Informatie voor de pers. Vrije Universiteit Amsterdam.
03/10/2003



---

Klimaatverandering nodig in Europese bouwsector

Als de bouwsectoren van Europese landen wat meer hang naar innovatie krijgen en overheden bestaande processen in de richting van milieuvriendelijker bouwen zouden stimuleren, kan dat veel CO -emissie schelen. Dat laat Tessa Goverse zien in haar proefschrift Building a Climate for Change - Reducing CO emissions through materials innovation in the European building industry, waarop ze donderdag 9 oktober promoveert.

Bijna 30 procent van de CO emissies in West Europa komt voort uit de bouw. Optimalisatie van materiaalgebruik, nieuwe materialen en materiaalsubstitutie kunnen een belangrijke bijdrage leveren aan de reductie van de uitstoot van broeikasgassen. De Europese bouwindustrie is dus heel belangrijk voor het terugdringen van het broeikaseffect. Direct ingrijpen door de overheid is echter niet altijd efficiënt. Aansluiting zoeken bij bestaande processen en die stimuleren lijkt effectiever, maar in de bouw vindt niet zo veel vernieuwing plaats.

Door innovatiesystemen in Nederland, Groot Brittannië, Spanje en Finland te bestuderen laat Goverse zien dat technologieontwikkeling in bouwsectoren een eigen nationaal karakter heeft dat voortkomt uit de dynamiek in de bouw, historisch gegroeide tradities, de ontwikkeling van kennis- en industriestructuren, maar ook natuurlijke omgevingsfactoren, zoals klimaat, de aanwezigheid van grondstoffen, natuurlijke transportmiddelen en geofysische condities.
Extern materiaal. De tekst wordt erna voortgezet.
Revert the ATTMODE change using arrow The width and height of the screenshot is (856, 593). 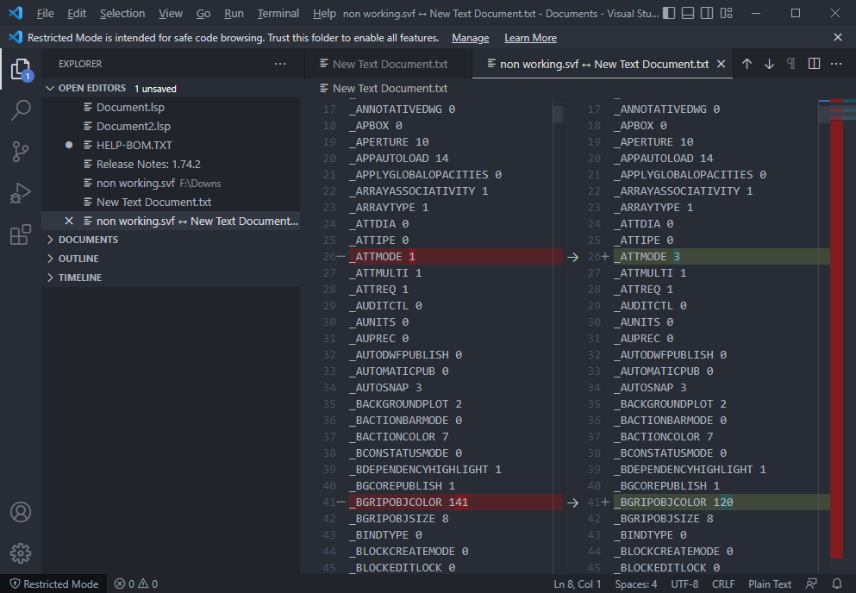[x=572, y=257]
Finland heeft zich bijvoorbeeld ontpopt als expert op het gebied van snelle bouw bij koude temperaturen en heeft een rijke traditie in houtbouw, terwijl Spanje vooral een gunstig klimaat heeft voor de ontwikkeling van beton; een kennissysteem voor houtbouw ontbreekt er volledig. In het rivierrijke deltagebied waarin Nederland ligt, domineert het gebruik van steenachtige materialen en heeft de naoorlogse wederopbouw het gebruik van beton in gietbouw gestimuleerd. In Groot Brittannië heeft de sterk toenemende vraag naar kantoorruimte in the jaren tachtig juist staalbouw bevorderd.
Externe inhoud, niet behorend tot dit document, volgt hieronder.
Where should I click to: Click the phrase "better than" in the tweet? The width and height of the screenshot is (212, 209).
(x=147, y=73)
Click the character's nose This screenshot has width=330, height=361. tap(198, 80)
Door de jaren heen zijn bestaande patronen in materiaalgebruik institutioneel verankerd geraakt in bijvoorbeeld het onderwijssysteem en de regelgeving. Veranderingen in de bouw volgen daardoor sterk de bestaande innovatietrajecten. Om CO -emissies daadwerkelijk te verminderen, moet allereerst de mate van vernieuwing in de Europese bouw als geheel toenemen. Het zijn nu vrij statische sectoren waarin niet veel innovatie plaatsvindt. Ook zou men binnen elk land moeten kijken welke manieren van emissiereductie passen binnen de richting waarin de bouw(toeleverende)industrie innoveert; vervolgens kan de industrie zelf, met weinig inmenging van de overheid, de maatregelen nemen.

De overheid moet wel kijken welke maatregelen zo"n belangrijke bijdrage kunnen leveren aan emissiereductie, dat sturing van bovenaf de moeite loont. Vanwege de verschillen in nationale innovatiesystemen zal dit per land anders liggen. In Finland groeit de populariteit van houtbouw weer door vereende krachten van de overheid en industrie om het imago van de houtsector te verbeteren en de sector vernieuwender te maken, en om belemmeringen in de regelgeving weg te nemen. Maar het is bijvoorbeeld niet erg waarschijnlijk dat een van de meest winstgevende CO -emissiereductieopties de substitutie van beton door houtskeletbouw veel kans van slagen heeft in Spanje. Daar is nauwelijks ervaring met houtbouw en er is geen goede kennisinfrastructuur. Huidige trends in materiaalgebruik en standaardisering bevorderen juist het gebruik van cement en beton, waardoor emissies gerelateerd aan materiaalgebruik in de bouw juist toenemen in plaats van afnemen.